--- Data for processing ---
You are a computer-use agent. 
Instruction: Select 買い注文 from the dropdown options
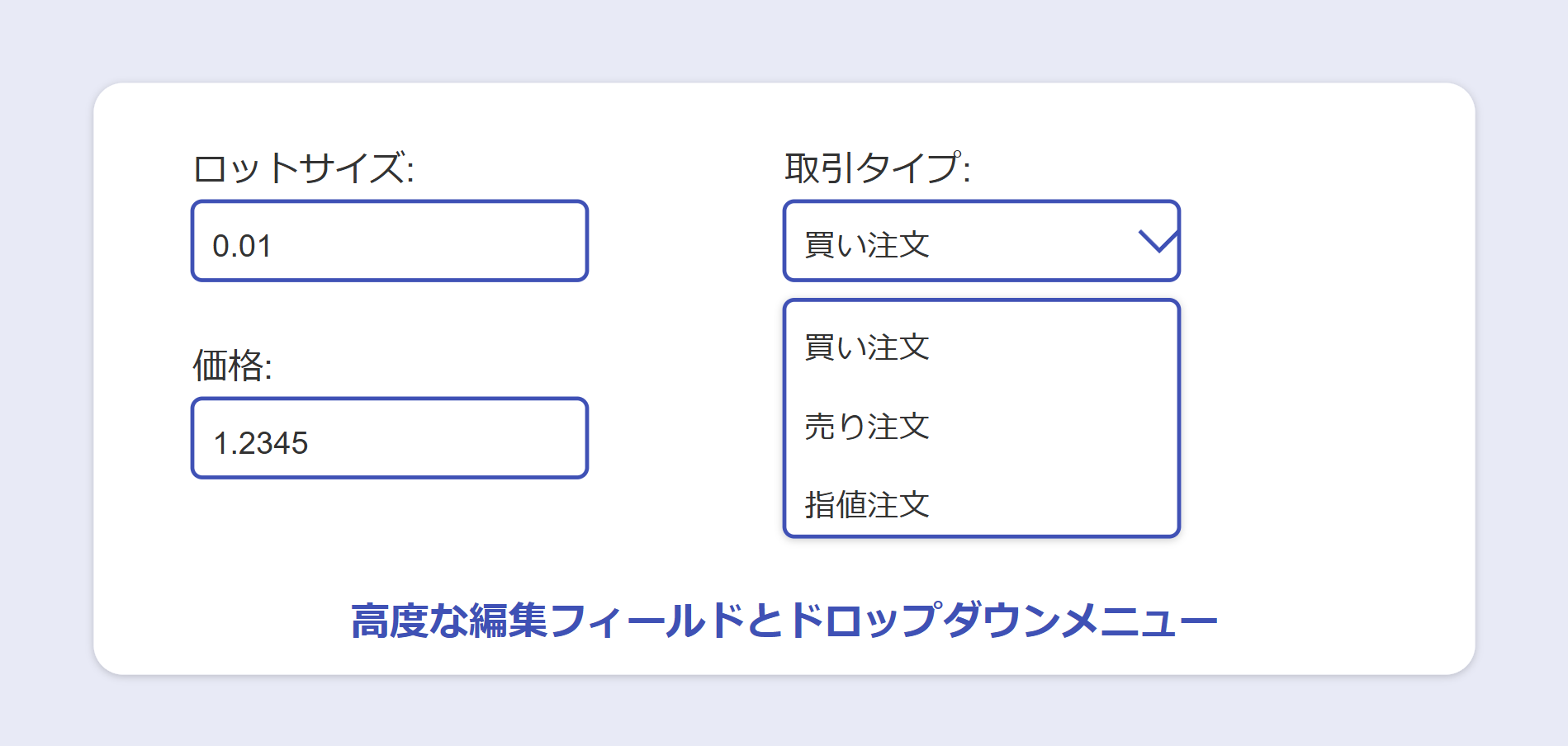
---
--- Data for processing ---
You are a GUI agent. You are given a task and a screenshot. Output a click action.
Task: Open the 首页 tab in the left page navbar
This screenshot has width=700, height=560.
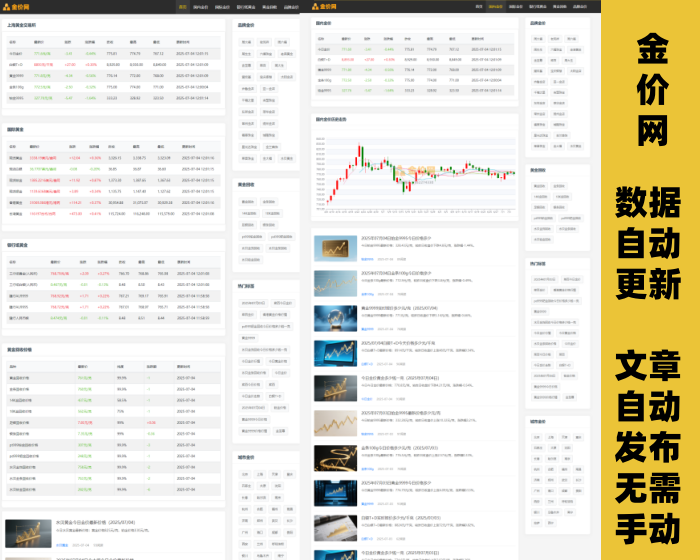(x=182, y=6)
---
Task objective:
Extract the lines of the preceding material that run from the line with "You are a computer-use agent." through the line with "Instruction: Select 買い注文", inclusive, reproducing them exactly and adding nothing.

Solution to the exercise:
You are a computer-use agent. 
Instruction: Select 買い注文 from the dropdown options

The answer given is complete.